By using patches, the development cycle becomes very easy as instead of replacing an entire file with a new file that may contain a huge number of lines of code, a patch file will only replace the changes that were made.

How to create a patch?
Before we proceed further for creating a patch, some requirements need to be there. For contributing, each user must have the following:

  1. A valid/activated Drupal account.
  2. Git knowledge (basics).

For creating a patch follow the link

Contributing First Patch

  1. Go to project page like module, theme, installation profile, etc. for ex: https://www.drupal.org/project/role_based_theme_switcher
  2. Click on version control tab just under the title, copy the git clone command for specific release for which you want to add a patch.
  3. Go to your terminal (Ubuntu, Linux, Mac), cd to specific docroot like: /var/www/html/d8/modules, and paste git clone command on the terminal. This will download the code from git to your modules directory.
  4. Now, make changes to the downloaded code as per your need.
  5. Now, cd into module folder like cd role_based_theme_switcher.

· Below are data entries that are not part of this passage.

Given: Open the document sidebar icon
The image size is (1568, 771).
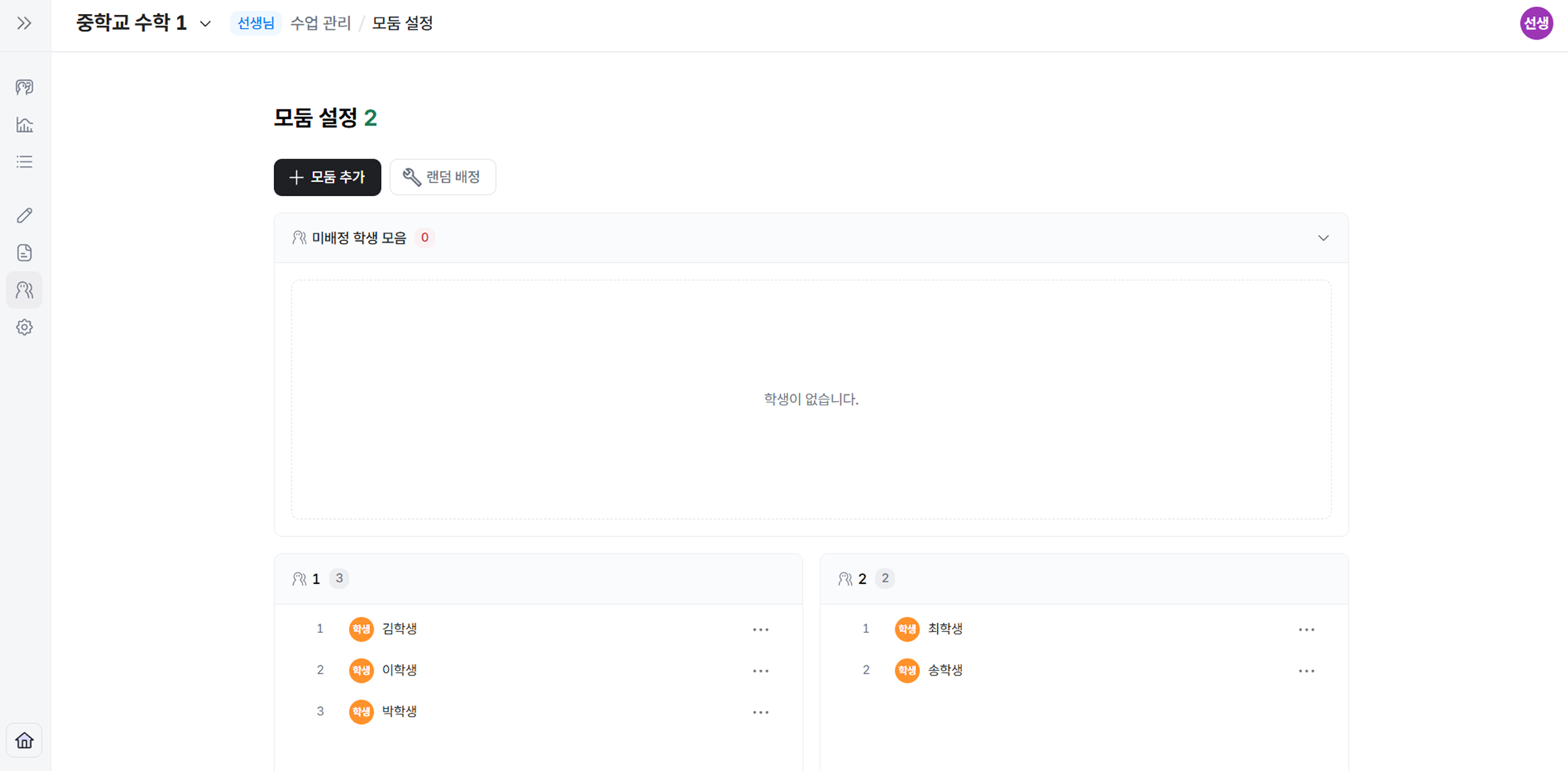Looking at the screenshot, I should pyautogui.click(x=24, y=253).
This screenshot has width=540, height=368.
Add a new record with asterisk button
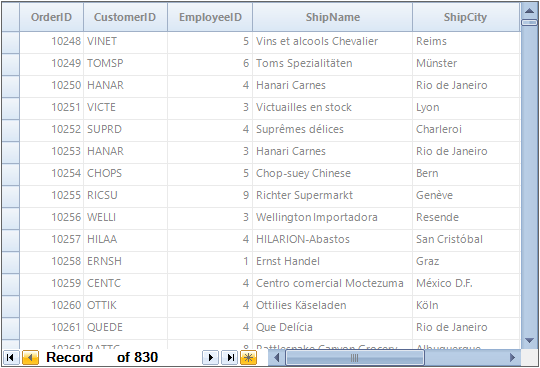tap(249, 358)

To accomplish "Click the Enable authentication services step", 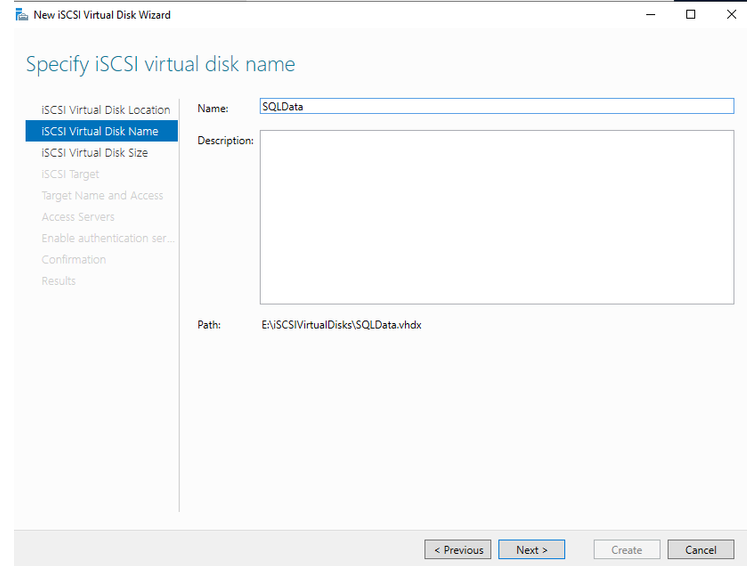I will (x=108, y=238).
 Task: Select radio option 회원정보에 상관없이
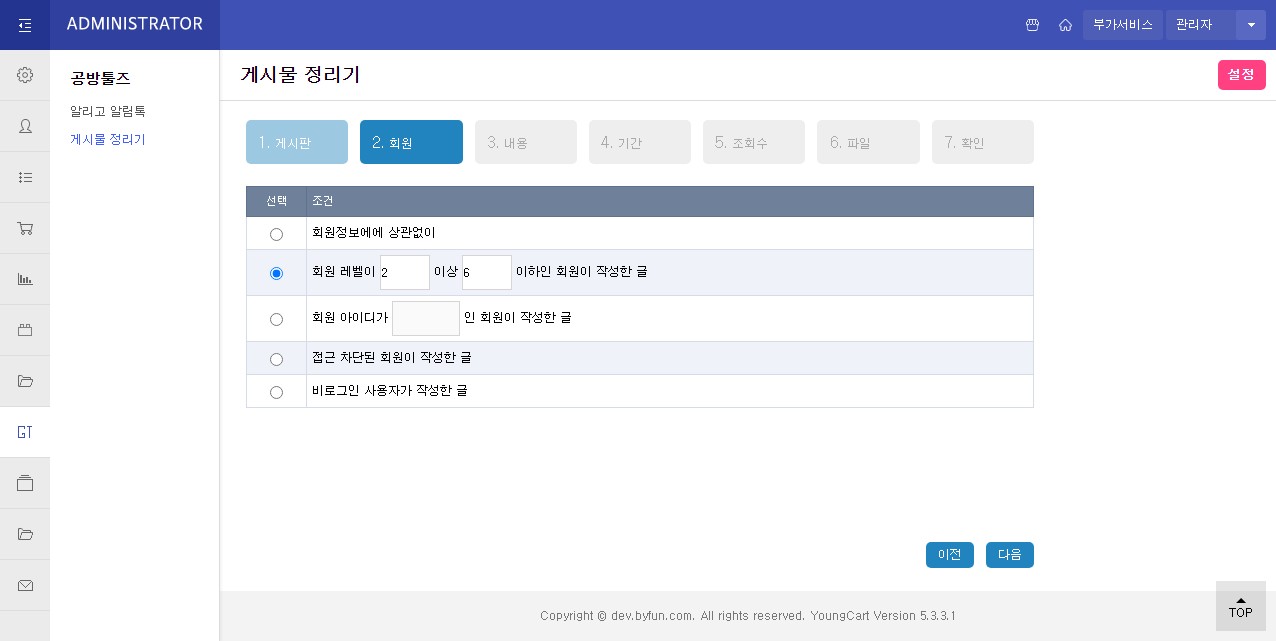(276, 234)
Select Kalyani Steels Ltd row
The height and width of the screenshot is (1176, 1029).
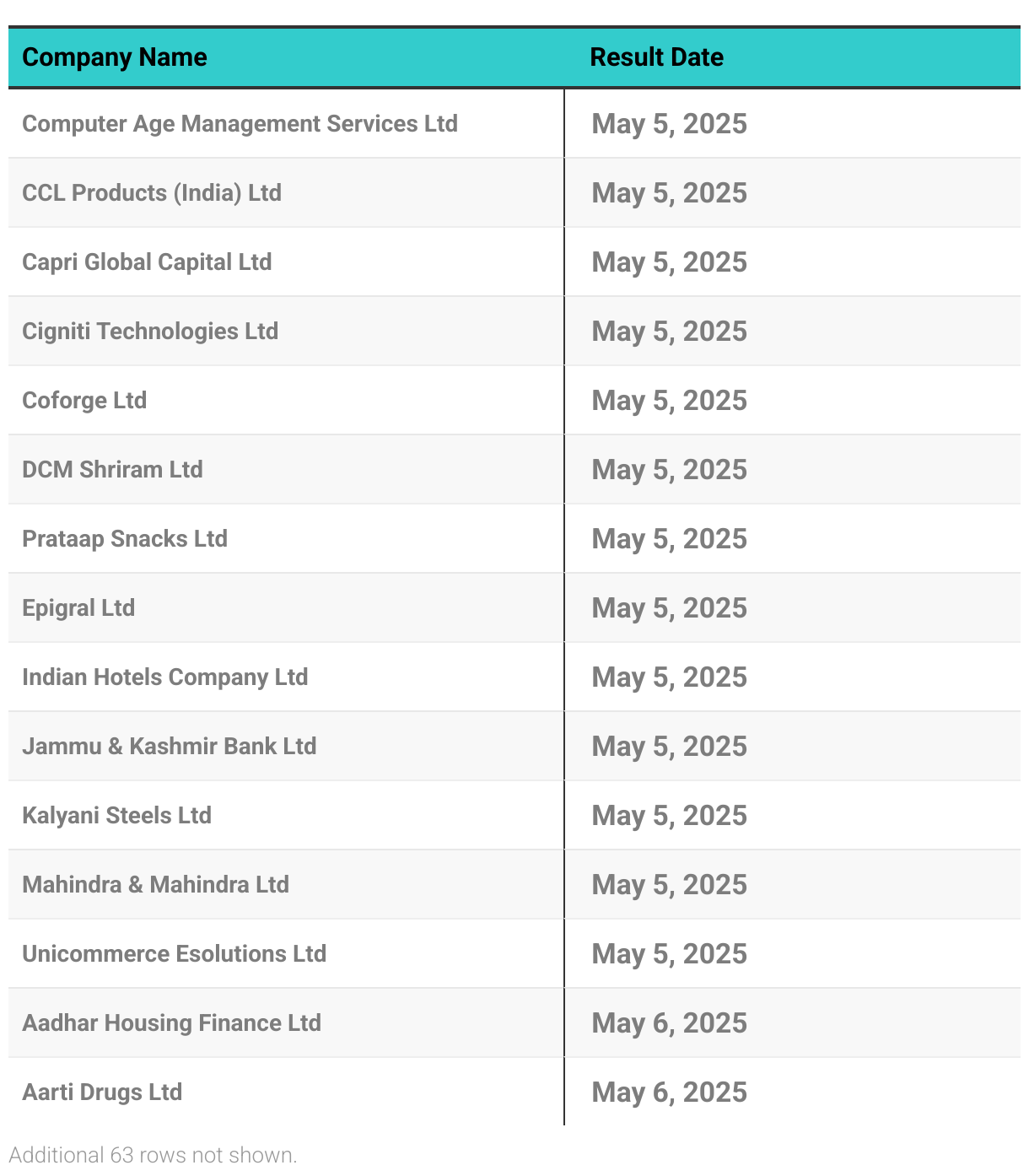pos(514,816)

And run git diff, this will show you the difference in the code before and after the changes.
  6. After reviewing your changes here is the command to create a patch: git diff > [description]-[issue-number]-[comment-number].patch.
  7. Here the description is the short patch description, issue-number is node number of the issue, comment-number is a comment on the node to be posted like for a comment https://www.drupal.org/node/2875678, 2875678 is the issue-number & there are 3 comments on the node then, comment-number will 4. So the patch command will be “git diff > xyz-2875678-4.patch“.

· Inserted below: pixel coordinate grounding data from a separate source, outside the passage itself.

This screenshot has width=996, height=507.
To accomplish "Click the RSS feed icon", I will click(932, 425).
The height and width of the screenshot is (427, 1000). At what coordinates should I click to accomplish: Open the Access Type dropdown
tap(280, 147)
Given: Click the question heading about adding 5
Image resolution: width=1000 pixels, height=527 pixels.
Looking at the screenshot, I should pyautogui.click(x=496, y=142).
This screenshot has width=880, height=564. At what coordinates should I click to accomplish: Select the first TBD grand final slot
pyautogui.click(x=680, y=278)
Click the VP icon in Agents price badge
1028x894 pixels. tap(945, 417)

How to contribute a module or theme or installation Profile.
First, create your project either manually or by using Drupal Console. Add your functionalities within the project folder.

After you finish coding, there are two ways in which you can contribute to Drupal.org.

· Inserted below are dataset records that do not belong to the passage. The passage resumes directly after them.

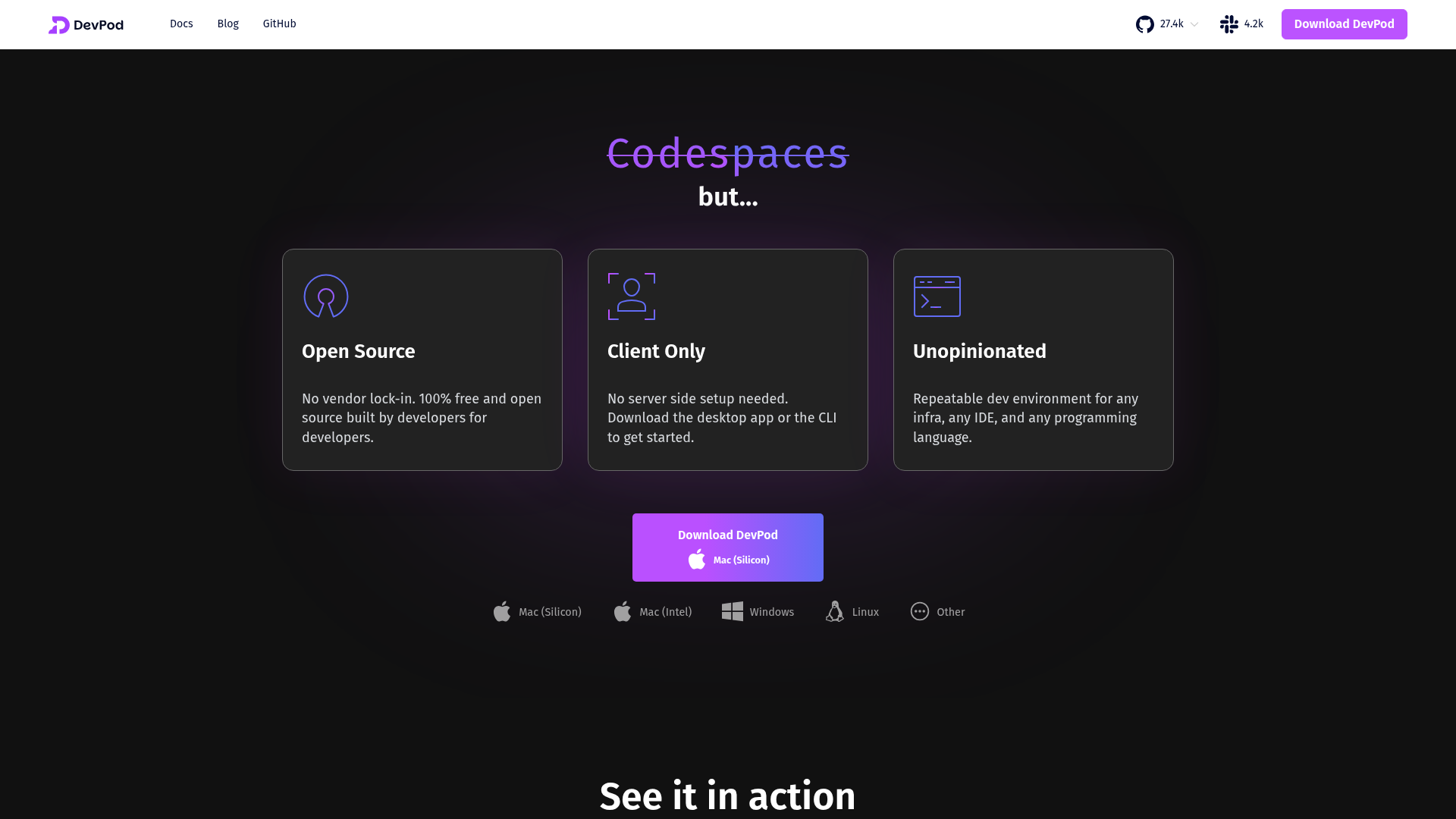Click the Open Source circle icon

(325, 297)
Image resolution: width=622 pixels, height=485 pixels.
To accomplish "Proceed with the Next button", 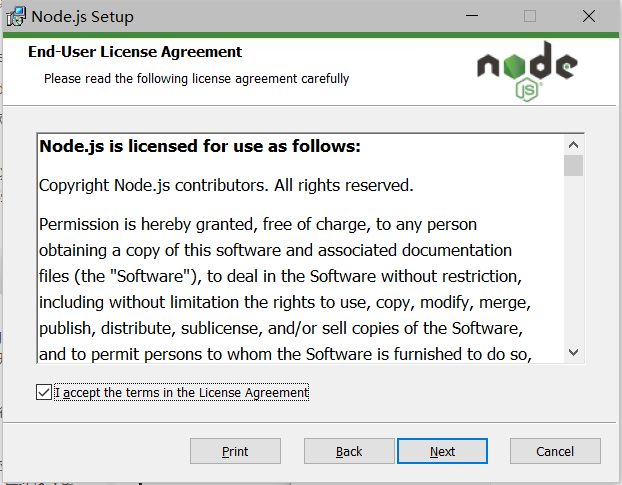I will point(442,451).
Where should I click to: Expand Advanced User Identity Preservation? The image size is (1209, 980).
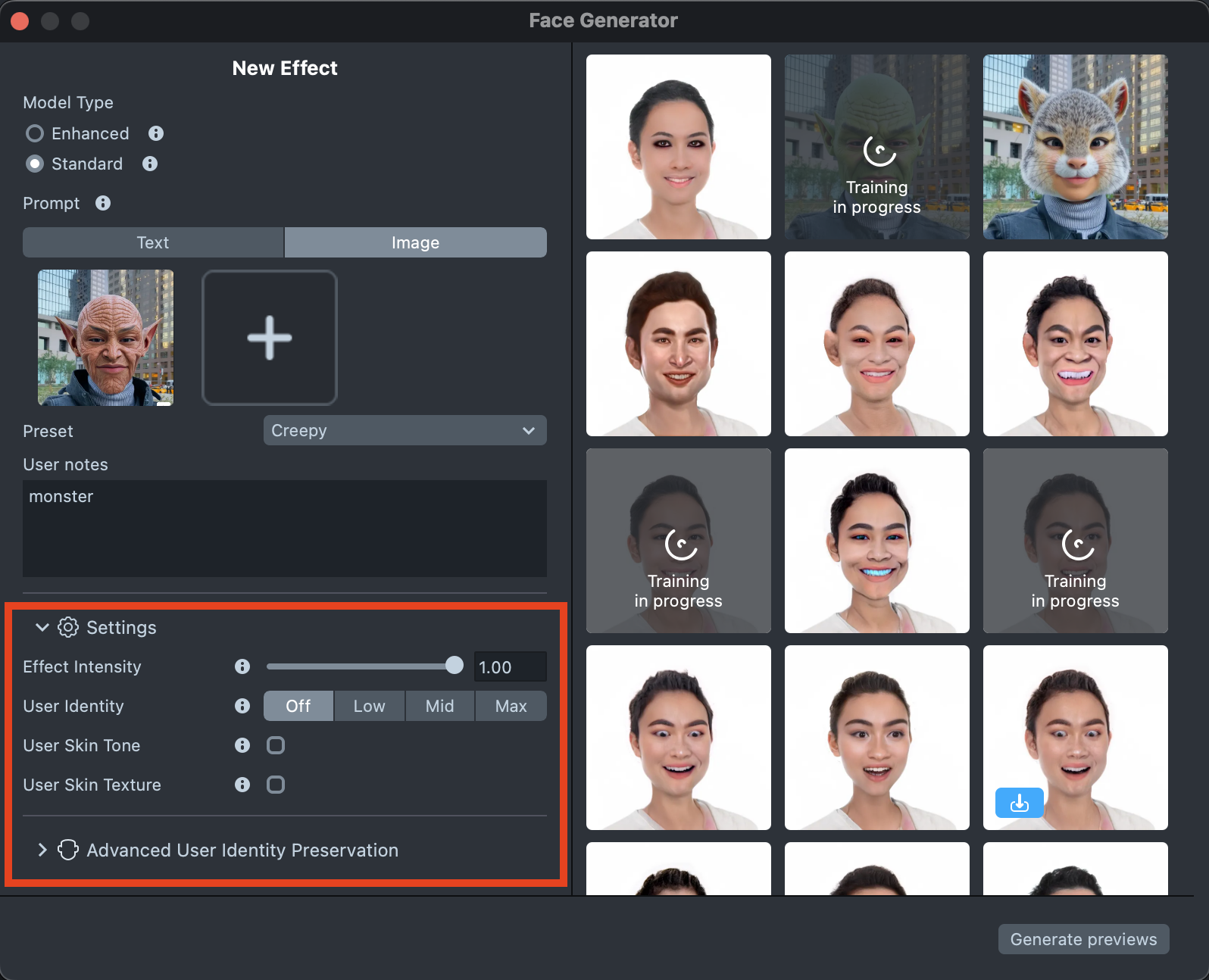[42, 850]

  1. Full Projects: Which is ready to download & use.
  2. Sandbox Projects: These are the experimental piece of codes or codes from new contributors, which have not gone under vetting process.

How to promote sandbox project to a full project under security advisory policy.
Find more information about Security Advisory Policy. Once a project is created in a sandbox account, there are certain checks that need to be done before promoting a sandbox project to a full project.

Steps to promote a project from sandbox to an entire project:

  • After completing the code in sandbox mode, test code at pareview.sh. Fix all bugs listed by pareview.sh until there are zero bugs/warning/notices in your code.
  • Then create an issue under project application for the review process.
  • After creating the issue you need to follow review bonus process. In this process, you need to review other users project in the issue queue.
  • Reviewers are needed for new project applications, and the details can be found at code-review.

Review Bonus Program

  • Manual reviews of 3 other projects in the main issue queue.
  • Point those 3 reviews in your own project application by editing your post & creating a new section “Manual reviews of other projects” & paste those 3 links like https://www.drupal.org/node/2850757#comment-11925087.
  • And add PAReview: review bonus tag in your application.

After completing all above steps your application is listed under prioritised ‘Review Bonus” issue queue and will be reviewed accordingly. If a reviewer found any bugs in your code & sets the application status to “Needs Work”, then PAReview: review bonus will be removed automatically & you have to do 3 manual reviews of other projects again. However, you can do 6 reviews in the beginning to avoid second-time reviewal process.

Once you follow all above steps, 6 manual reviews, your application is prioritized until your project application is finished.

However, according to the new policy, you can directly promote your sandbox project to full project, but there will be a message shown on your project page that “This project is not covered by Drupal’s security advisory policy.” And you have to follow above process to opt into Drupal’s security advisory policy.